© JUNGE FREIHEIT Verlag GmbH & Co. www.jungefreiheit.de 49/03 28. November 2003

"Kritische Solidarität"
Die Basis der Union rebelliert
Dieter Stein

Gerne möchte die CDU am Sonntag in Leipzig einen beschaulichen Bundesparteitag eröffnen. Dort will sich die Union als Reformmotor Deutschlands präsentieren und zeigen, daß sie die Partei ist, die "besser für die Menschen" da ist, wie ihr Werbemotto lautet. Vor allem soll sich die Partei harmonischer und geschlossener darbieten, als es eben erst die SPD getan hat, die Schröders Frontleute Scholz und Clement bei Vorstandswahlen böse abstrafte.

Nach dem Bericht der CDU-Vorsitzenden soll laut Tagesordnung über den Antrag "Bürgerpartei CDU. Reformprojekt für eine lebendige Volkspartei" befunden werden. In einem Vorwort zur Parteitagseinladung erklärt Merkel: "Die CDU Deutschlands will den Menschen weit über eine kurzfristige Krisenbewältigung hinaus Perspektive bieten. Durch die Weiterentwicklung unserer Programmatik unterstreichen wir mit dem Leipziger Parteitag diesen Anspruch und nehmen Verantwortung für unser Land wahr."
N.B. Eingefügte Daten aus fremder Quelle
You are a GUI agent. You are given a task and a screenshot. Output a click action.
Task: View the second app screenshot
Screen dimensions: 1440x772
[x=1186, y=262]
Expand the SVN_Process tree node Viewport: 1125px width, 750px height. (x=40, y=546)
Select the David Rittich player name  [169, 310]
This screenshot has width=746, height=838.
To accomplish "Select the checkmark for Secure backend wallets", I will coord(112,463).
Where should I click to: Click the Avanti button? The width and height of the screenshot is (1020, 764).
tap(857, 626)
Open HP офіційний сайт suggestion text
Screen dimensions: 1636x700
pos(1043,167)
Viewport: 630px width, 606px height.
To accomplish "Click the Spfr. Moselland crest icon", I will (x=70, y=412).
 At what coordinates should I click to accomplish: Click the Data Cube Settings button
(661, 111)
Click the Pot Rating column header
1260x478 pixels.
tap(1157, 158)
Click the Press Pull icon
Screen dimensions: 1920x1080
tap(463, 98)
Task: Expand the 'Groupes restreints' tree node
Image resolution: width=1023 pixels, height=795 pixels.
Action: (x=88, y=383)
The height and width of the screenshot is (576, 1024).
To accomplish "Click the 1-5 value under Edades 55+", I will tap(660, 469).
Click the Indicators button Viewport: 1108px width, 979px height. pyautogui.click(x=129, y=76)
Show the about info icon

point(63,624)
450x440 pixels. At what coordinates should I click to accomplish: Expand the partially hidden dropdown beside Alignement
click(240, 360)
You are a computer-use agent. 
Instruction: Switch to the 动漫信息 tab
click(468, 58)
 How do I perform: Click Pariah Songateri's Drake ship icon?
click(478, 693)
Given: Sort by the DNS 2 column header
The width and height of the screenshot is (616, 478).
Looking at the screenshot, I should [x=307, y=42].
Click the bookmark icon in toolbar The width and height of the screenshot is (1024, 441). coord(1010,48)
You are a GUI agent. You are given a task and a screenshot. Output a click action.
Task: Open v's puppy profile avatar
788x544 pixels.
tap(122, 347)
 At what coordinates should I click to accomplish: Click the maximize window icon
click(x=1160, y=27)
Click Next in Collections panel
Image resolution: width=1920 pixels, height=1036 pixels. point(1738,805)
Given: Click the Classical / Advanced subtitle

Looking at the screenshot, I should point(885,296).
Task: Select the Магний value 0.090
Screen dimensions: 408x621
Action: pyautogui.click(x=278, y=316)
Man hätte angesichts dessen, daß sich die CDU also als "Bürgerpartei" darstellen und "den Menschen" Perspektiven bieten will, die von Merkel ursprünglich nach dem Rauswurf des Abgeordneten Hohmann aus der CDU/CSU-Bundestagsfraktion angekündigte "Patriotismus-Debatte" mit großem Interesse verfolgt.

Doch wie sagt Merkel in ihrem Parteitags-Vorwort: "Gleichzeitig sinkt die Halbwertzeit beschlossener Maßnahmen, und scheinbar abgearbeitete Themen gelangen nach kurzer Zeit erneut auf die Tagesordnung." So ist es auch mit dem genannten "Fall Hohmann". Man hatte schon geglaubt, die "Geschichte" ausgesessen zu haben. Schwamm drüber. Abgehakt. Die Basis wird es schon fressen.

Doch es rumort und brodelt in den Gliederungen der Union. Furore macht nun der von Parteimitgliedern um den ehemaligen ZDF-Moderator Fritz Schenk initiierte Appell "Kritische Solidarität mit Martin Hohmann", der in diesen Tagen in mehreren überregionalen Zeitungen publiziert wurde.

Dieser Basis-Appell macht überdeutlich, daß sich etwas in diesen Wochen geändert hat in Deutschland. Der von Arnulf Baring vor genau einem Jahr ausgestoßene Schlachtruf "Bürger, auf die Barrikaden!" ist offenbar nicht ungehört verhallt. Seitdem sind neue Initiativen ("Bürger-Konvent") entstanden, die jenseits der großen Parteien wachsenden Protest artikulieren. Und bei einer traditionell verschlafenen, führungshörigen, zur Rebellion unfähigen Partei wie der CDU muß schon einiges zusammenkommen, wenn über 1.000 Mitglieder und Funktionsträger einen Appell unterschreiben, der die Parteiführung frontal angreift.

Es bleibt abzuwarten, ob auch eine kritische Anzahl von Delegierten in Leipzig den Mut aufbringen wird, sich der geölten Parteitagsstrategie zu widersetzen und durch Initiativanträge dafür zu sorgen, daß doch noch über den Ausschluß von Hohmann offen diskutiert wird. Es wäre eine Überraschung und ein positives Beispiel innerparteilicher Demokratie.